Muhammad Miftahussurur  # 1 2 Hafeza Aftab  # 3 Pradeep Krishna Shrestha 4 Rabi Prakash Sharma 4 Phawinee Subsomwong 5 Langgeng Agung Waskito 2 5 Dalla Doohan 2 5 Kartika Afrida Fauzia 2 5 Yoshio Yamaoka 1 5 6 7
Affiliations

Affiliations

  • 1 1Division of Gastroentero-Hepatology, Department of Internal Medicine, Faculty of Medicine-Dr. Soetomo Teaching Hospital, Universitas Airlangga, Surabaya, 60131 Indonesia.
  • 2 2Institute of Tropical Disease, Universitas Airlangga, Surabaya, 60115 Indonesia.
  • 3 3Department of Gastroenterology, Dhaka Medical College and Hospital, Dhaka, Bangladesh.
  • 4 4Department of Gastroenterology, Maharajgunj Medical Campus, Tribhuvan University Teaching Hospital, Kathmandu, 44600 Nepal.
  • 5 5Department of Environmental and Preventive Medicine, Oita University Faculty of Medicine, 1-1 Idaigaoka, Hasama-machi, Yufu-City, Oita 879-5593 Japan.
  • 6 6Global Oita Medical Advanced Research Center for Health, Oita University, Oita, 870-1192 Japan.
  • 7 7Department of Medicine, Gastroenterology and Hepatology Section, Baylor College of Medicine, Houston, TX 77030 USA.
  • # Contributed equally.
Abstract

Background: Nepal and Bangladesh have a high prevalence of Helicobacter pylori with high resistance rates to clarithromycin, metronidazole, and levofloxacin. Here, we evaluated the susceptibility and genetic mutations of 5 alternative Antibiotics against isolates from both countries to obtain an effective treatment regimen for H. pylori eradication.

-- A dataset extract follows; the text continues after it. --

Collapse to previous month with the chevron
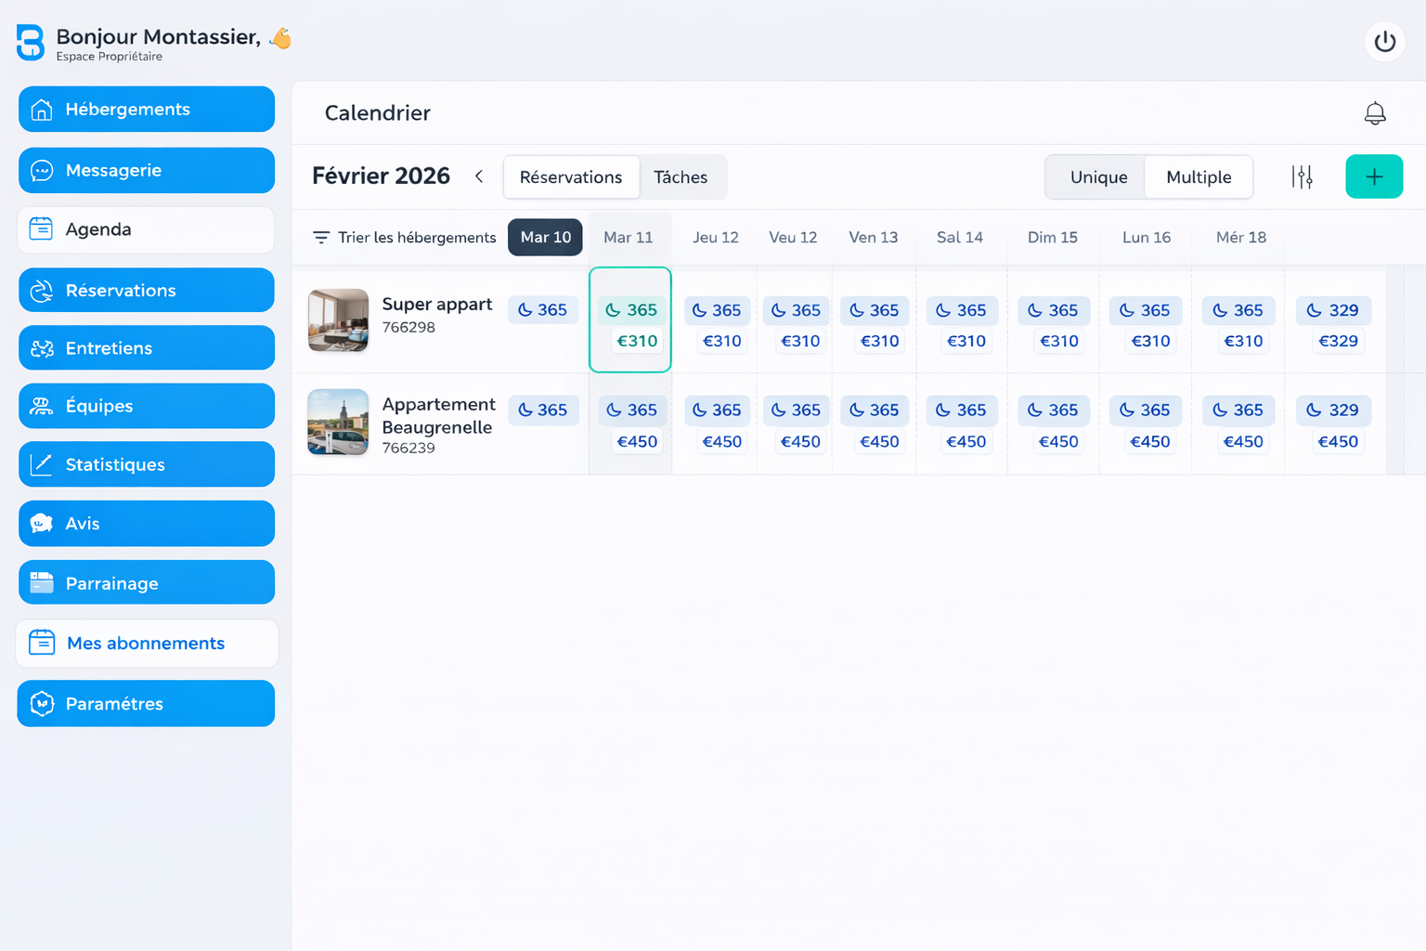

Methods: We used the agar dilution method to determine the minimal inhibitory concentration of 5 alternative Antibiotics against 42 strains from Nepal and 56 from Bangladesh and performed whole genome mutation analysis.

Results: No resistance to furazolidone or rifabutin and a high susceptibility of sitafloxacin (95.2% in Nepal and 98.2% in Bangladesh) were observed. In contrast, resistance to rifaximin (52.4% in Nepal and 64.3% in Bangladesh) was high. Moreover, resistance to garenoxacin was higher in Bangladesh (51.6%) than in Nepal (28.6%, P = 0.041), most likely due to its correlation with levofloxacin resistance (P = 0.03). Garenoxacin and rifaximin were significantly correlated in Bangladesh (P = 0.014) and occurred together with all sitafloxacin-resistant strains. Mutations of gyrA could play a significant role in garenoxacin resistance, and double mutations of A87 and D91 were associated with sitafloxacin resistance. Analysis of the rpoB gene demonstrated well-known mutations, such as V657I, and several novel mutations, including I2619V, V2592 L, T2537A, and F2538 L.

Conclusions: Rifabutin can be cautiously implemented as therapy for H. pylori Infection due to its interaction with the tuberculosis endemic in Bangladesh. The high susceptibility of furazolidone and sitafloxacin suggests their possible future application in Nepal and Bangladesh.

Keywords

Antibiotics; Bangladesh; Drug resistance; Helicobacter pylori; Nepal.